The exception here is to the judgment overruling the amended motion for new trial. 1. Since the defendant administrator made a motion, in the nature of a general demurrer, to dismiss the petition as not setting forth a cause of action, and the judgment overruling the motion was unexcepted to, the following observations as to the legal status of the petition thereafter should be made. Proof of a case as laid in a petition will prevent a nonsuit, but there can be no recovery unless the case as laid authorizes it. Kelly v.Strouse, 116 Ga. 872 (4-d) (43 S.E. 280); Evans v.Josephine Mills, 119 Ga. 448 (46 S.E. 674); Goff v.National Bank of Tipton, 170 Ga. 691 (153 S.E. 767);Blount v. Metropolitan Life Insurance Co., 192 Ga. 325 (1) (15 S.E.2d 413). However, where a general demurrer is overruled and the judgment is unexpected to, the judgment becomes the law of the case. Dye v. Alexander, 195 Ga. 676 (1) (25 S.E.2d 419). The motion in the present case having been overruled, and that judgment not having been excepted to, the ruling became the law of the case that, upon proof of the allegations of the petition, the jury would be authorized to return a verdict in favor of the petitioner. It is, therefore, unnecessary for this court to ascertain whether or not a cause of action is alleged. That is settled by the law of the case, and the *291 only inquiry is whether or not the allegations of the petition are supported by proof, and if so supported the judgment of the trial court must be affirmed.

The evidence set out in the statement of facts is sufficient to prove the alleged contract of virtual adoption and full performance of it, both by the petitioner and Mr. and Mrs. Dunn, with whom he had been living and who acted in his behalf in making the contract. While it is apparent that he was absent from the home of the Shermans at intervals in his youth, the evidence should not be construed as showing a breach of the contract but as an experience that would normally and naturally be identified with the life of any real and maturing son. As he grew to sufficient age, he worked in a grocery store for a time, but John Sherman's occupation was that of a tile setter, and the petitioner and his brother Carson, who resided for a while in the Sherman home, where taught that trade by him. In time, besides working with their uncle, John Sherman, in their own home town, they traveled with him to different jobs in other places, and finally becoming proficient in the trade, pursued it on their own responsibility. As a result the petitioner was not constantly in the home of the Shermans, but it is fairly inferable that Mrs. Sherman, with a proper interest in the boy's development and progress, acquiesced in his tutelage by her husband and his trips away from home with him and subsequently the prosecution by the petitioner himself of the business of a tile setter. The petitioner testified: "I lived with them from the time I was seven up until they died, both of them, on and off. I wasn't there continuously, but that was my home. I didn't make my home anywhere else except there with Mr. and Mrs. Sherman until I married" at the age of 26.
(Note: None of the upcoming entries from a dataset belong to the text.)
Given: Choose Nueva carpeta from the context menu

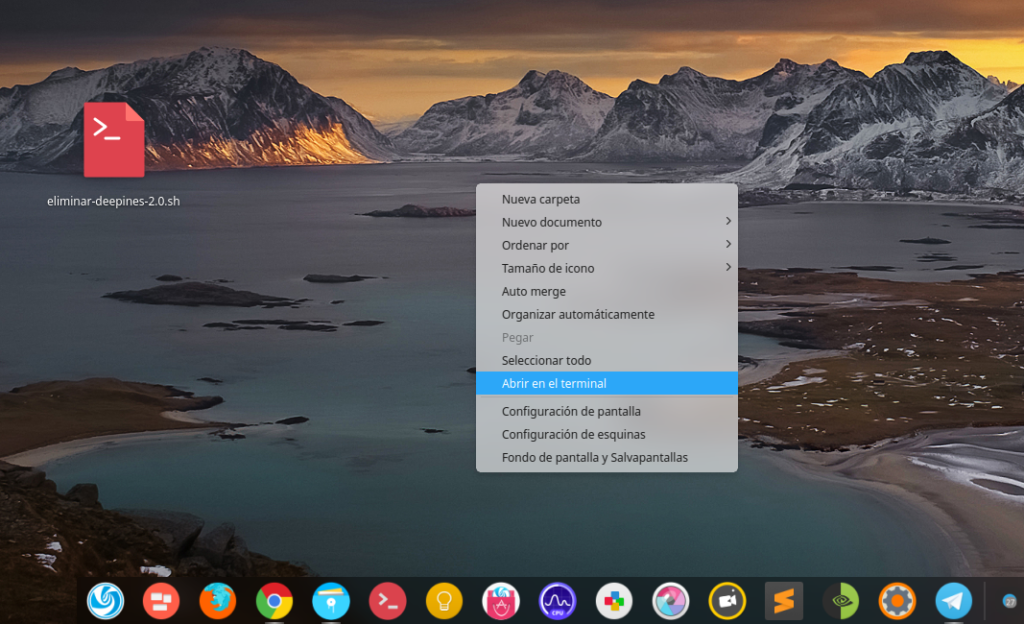Looking at the screenshot, I should 541,199.
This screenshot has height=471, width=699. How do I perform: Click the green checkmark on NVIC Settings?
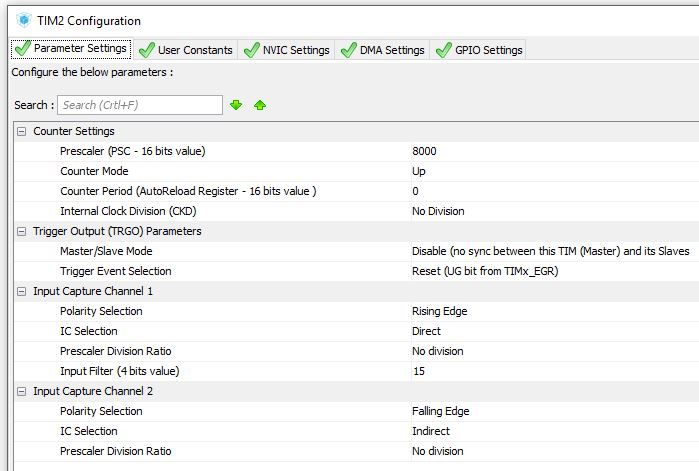tap(251, 50)
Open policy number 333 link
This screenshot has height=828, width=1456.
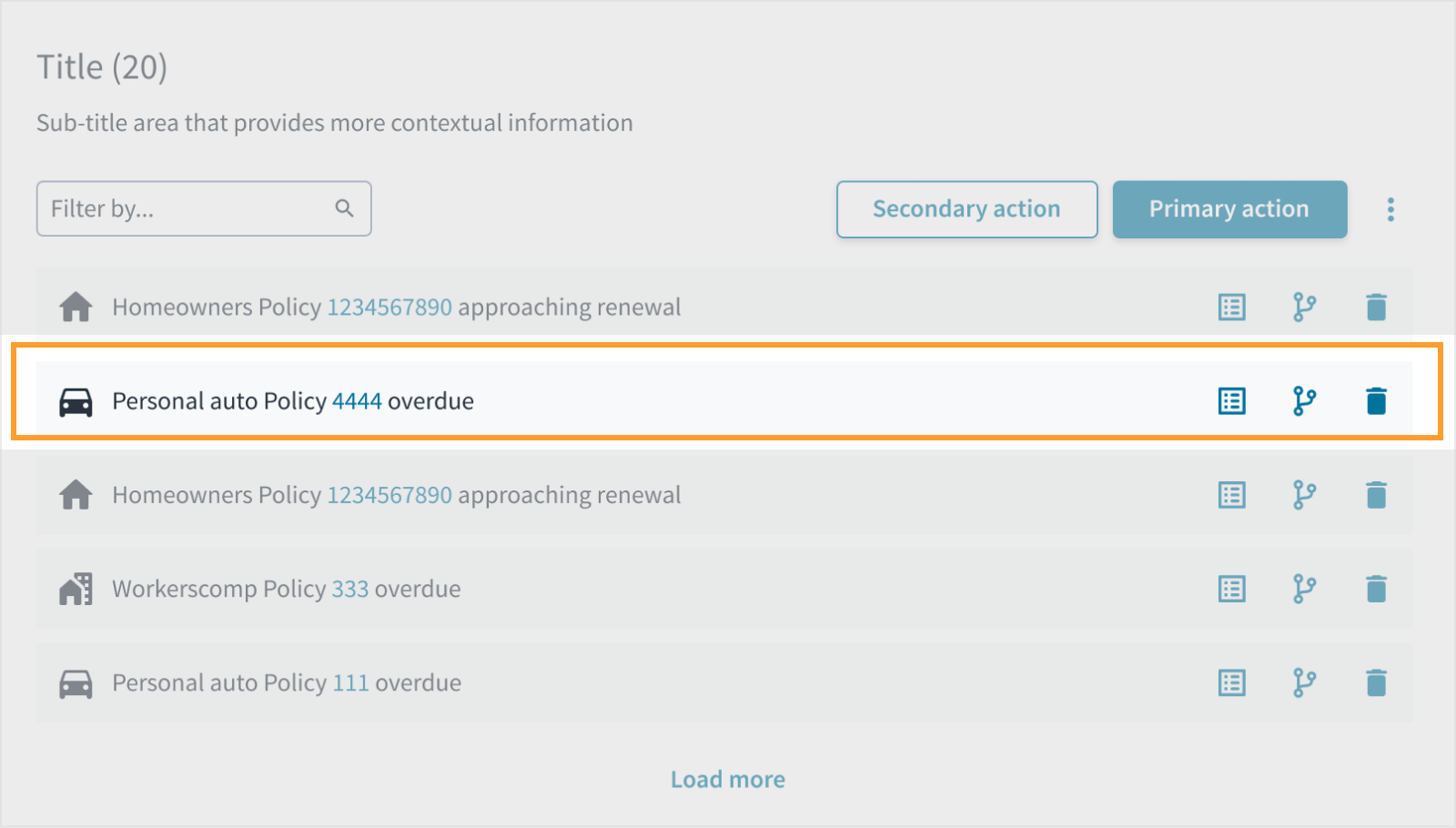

2. Special ground 1 of the motion for new trial, complaining of the admission over objection of testimony of the defendant administrator to the effect that the money in the Sherman family was made by John H. Sherman, the husband of Mrs. Alice Sherman, is without merit for any reason assigned, since the defendant pleaded substantially the same facts in his answer.

3. The charge of the court, complained of in special ground 2 of the motion for new trial, on the ground that it erroneously stated the law applicable to the pleadings and evidence in the *292 case, is without merit, since, under the law of the case made by the judgment overruling the motion to dismiss the petition, the court's charge that the petitioner would be entitled to recover upon proof of the facts mentioned by the court and alleged in the petition, namely, those relating to the alleged contract of virtual adoption and compliance with it, was a legal and appropriate charge.

Judgment affirmed. All the Justices concur, except Bell, J.,absent on account of illness.